林佳, 嘉興學(xué)院醫(yī)學(xué)院 浙江省嘉興市 314001

0 引言

非酒精性脂肪肝(nonalcoholic fatty liver disease, NAFLD)是以肝細(xì)胞中異常的脂質(zhì)積累和脂肪變性為特征并伴隨肝損傷的慢性代謝異常性肝病[1]. 該類疾病若治療不當(dāng)或重視度不足, 會最終進(jìn)展為肝纖維化或肝癌[2]. 據(jù)報道[3], 全球約有30%成年人口罹患NAFLD, 因此, NAFLD己成為一種全球性質(zhì)的嚴(yán)重威脅人類健康的代謝性疾病. 而目前現(xiàn)有的NAFLD治療措施的效果并不十分的理想.

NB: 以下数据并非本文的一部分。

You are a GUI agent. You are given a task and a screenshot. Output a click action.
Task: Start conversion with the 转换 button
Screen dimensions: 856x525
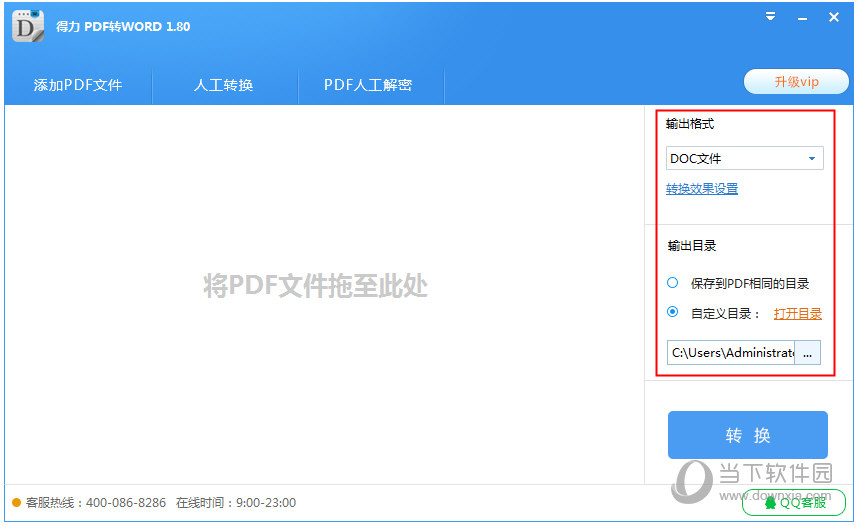click(747, 435)
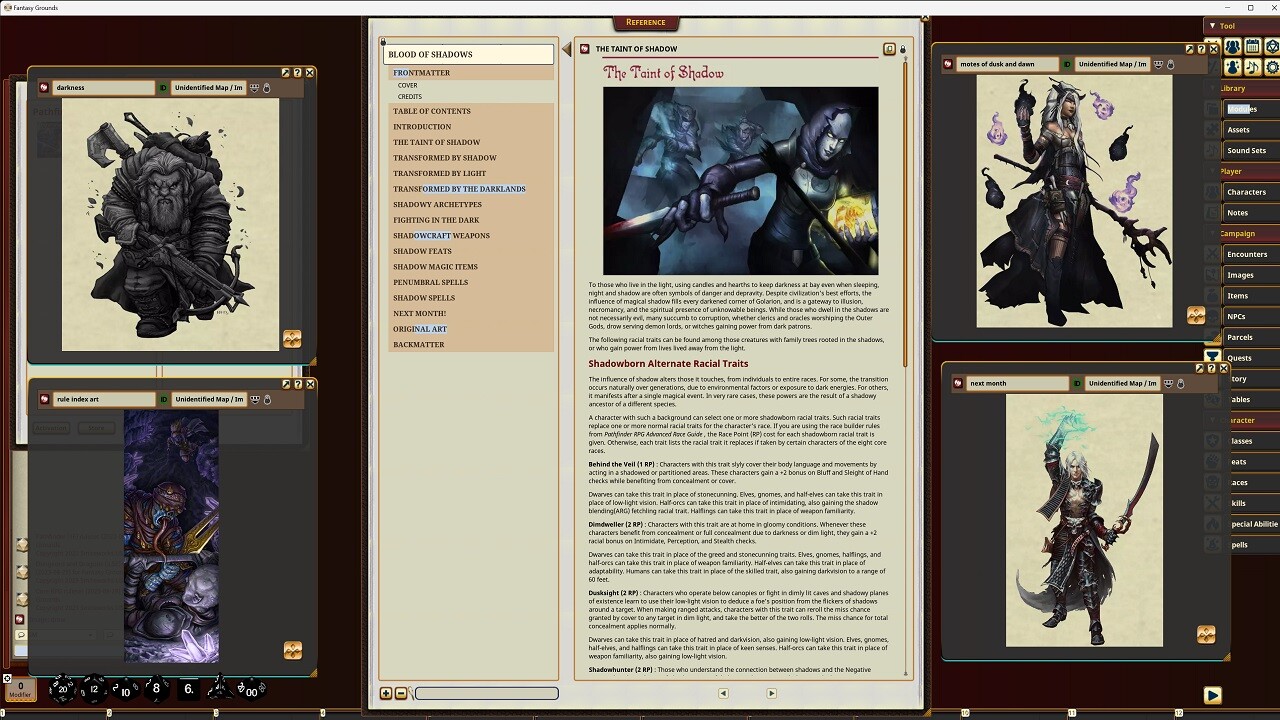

NAFLD的發(fā)病機(jī)制復(fù)雜, 主要包括胰島素抵抗(insulin resistance, IR)引發(fā)的肝脂代謝紊亂并進(jìn)一步觸發(fā)的氧化應(yīng)激和內(nèi)質(zhì)網(wǎng)應(yīng)激, 最終引起肝細(xì)胞的脂質(zhì)炎癥反應(yīng)、細(xì)胞損傷和凋亡[4]. 細(xì)胞炎癥因子如腫瘤壞死因子-α(tumor necrosis factor-α, TNF-α)、白細(xì)胞介素6(interleukin 6, IL-6)等可通過抑制胰島素信號傳導(dǎo)和肝細(xì)胞凋亡的機(jī)制, 在IR和肝細(xì)胞炎癥的發(fā)展中起著關(guān)鍵作用[5]. 并且, 研究[6]發(fā)現(xiàn), 核受體家族的一些成員不僅是肝臟脂肪生成的關(guān)鍵調(diào)節(jié)因子, 而且也是肝臟和全身炎癥的關(guān)鍵調(diào)節(jié)因子, 特別是過氧化物酶體增殖體激活受體α(peroxisome proliferators-activated receptors,PPAR-α), 其主要表達(dá)于肝臟, 通過控制脂質(zhì)合成基因的表達(dá)參與體內(nèi)脂質(zhì)循環(huán)和細(xì)胞脂質(zhì)的代謝. 因此, 它與脂肪變性的發(fā)生和發(fā)展密切相關(guān), 目前它是該疾病的治療靶點. 近年來, 胡桃苷作為從胡桃楸的綠色果殼、胡桃葉、茴香莖葉和透骨草中提取的天然化合物, 對炎癥反應(yīng)和腫瘤生長有抑制作用[7]. Zhou等[8]在果糖誘導(dǎo)的肝炎大鼠模型中研究發(fā)現(xiàn), 胡桃苷可抑制果糖誘導(dǎo)的肝損傷和肝炎. 由以上背景推測, 胡桃苷可能會對NAFLD產(chǎn)生一定的治療作用. 然而, 目前關(guān)于胡桃苷對NAFLD中作用的研究尚未見報道. 因此, 本實驗采用高脂飲食(high fat diet, HFD)的實驗?zāi)Ｐ蛠碚T導(dǎo)小鼠NAFLD, 觀察胡桃苷對HFD誘導(dǎo)的肝脂肪變性和肝損傷、炎癥和脂質(zhì)代謝紊亂以及小腸通透性受損的影響,并分析其中的機(jī)制.

1 材料和方法

1.1 材料

1.1.1 實驗動物: 30只8周齡SPF級C57BL/6小鼠購自浙江維通利華實驗動物技術(shù)有限公司[SCXK(浙)2019-0001], 飼養(yǎng)于臺州恩澤醫(yī)療中心(集團(tuán))動物實驗中心SPF級動物房[SYXK(浙)2014-0020], 飼養(yǎng)環(huán)境為模擬晝夜12 h/12 h交替、室溫22-25 ℃、50%-60%濕度, 小鼠可自由飲水.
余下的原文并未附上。